PDGF enhances store-operated Ca2+ entry by upregulating STIM1/Orai1 via activation of Akt/mTOR in human pulmonary arterial smooth muscle cells

Ogawa A, Firth AL, Smith KA, Maliakal MV, Yuan JX. PDGF enhances store-operated Ca2+ entry by upregulating STIM1/Orai1 via activation of Akt/mTOR in human pulmonary arterial smooth muscle cells. Am J Physiol Cell Physiol 302: C405-C411, 2012. First published October 26, 2011; doi:10.1152/ajpcell.00337.2011.-Platelet-derived growth factor (PDGF) and its receptor are known to be substantially elevated in lung tissues and pulmonary arterial smooth muscle cells (PASMC) isolated from patients and animals with pulmonary arterial hypertension.

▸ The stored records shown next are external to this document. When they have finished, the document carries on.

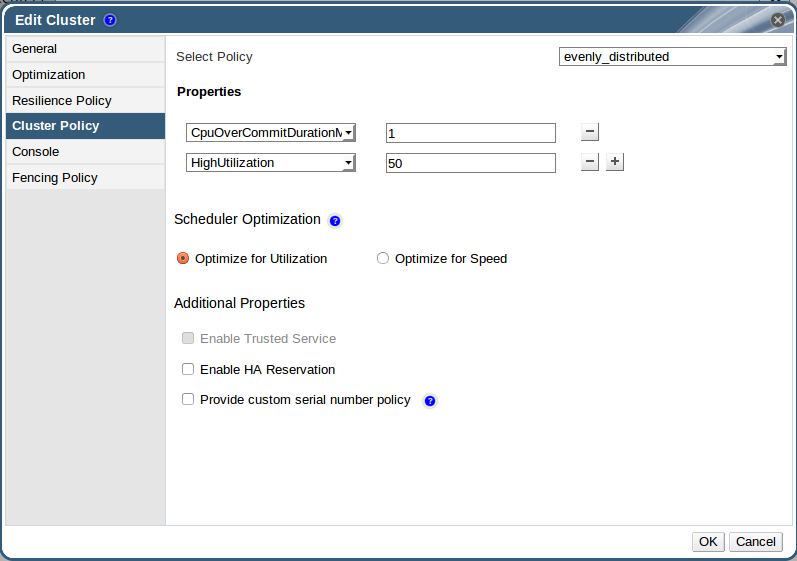Remove the CpuOverCommitDuration property with minus button
797x561 pixels.
(590, 132)
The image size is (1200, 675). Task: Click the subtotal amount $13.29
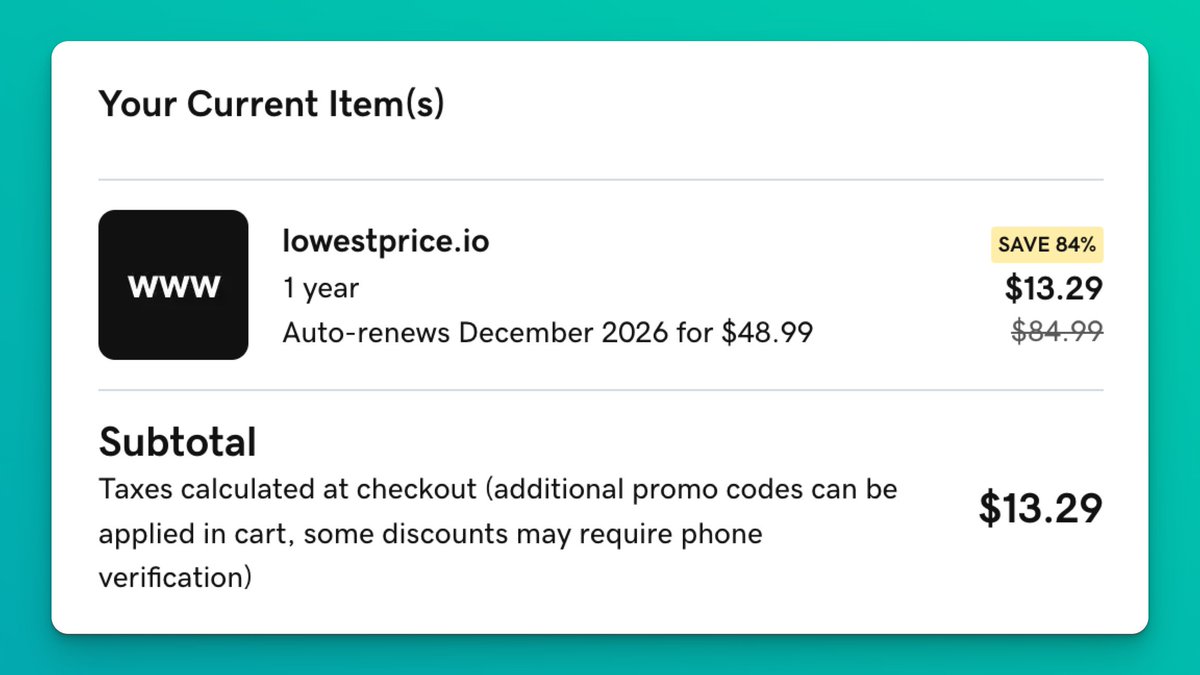tap(1040, 508)
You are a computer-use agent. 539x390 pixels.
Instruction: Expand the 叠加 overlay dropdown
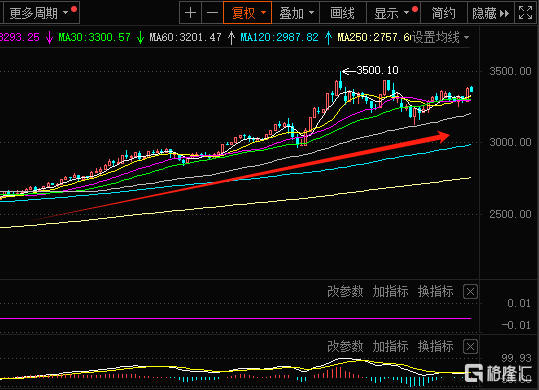(x=296, y=13)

PDGF has been shown to phosphorylate and activate Akt and mammalian target of rapamycin (mTOR) in PASMC. In this study, we investigated the role of PDGF-mediated activation of Akt signaling in the regulation of cytosolic Ca2+ concentration and cell proliferation. PDGF activated the Akt/mTOR pathway and, subsequently, enhanced store-operated Ca2+ entry (SOCE) and cell proliferation in human PASMC. Inhibition of Akt attenuated the increase in cytosolic Ca2+ concentration due to both SOCE and PASMC proliferation. This effect correlated with a significant downregulation of stromal interacting molecule (STIM) and Orai, proposed molecular correlates for SOCE in many cell types. The data from this study present a novel pathway for the regulation of Ca2+ signaling and PASMC proliferation involving activation of Akt in response to upregulated expression of PDGF. Targeting this pathway may lead to the development of a novel therapeutic option for the treatment of pulmonary arterial hypertension.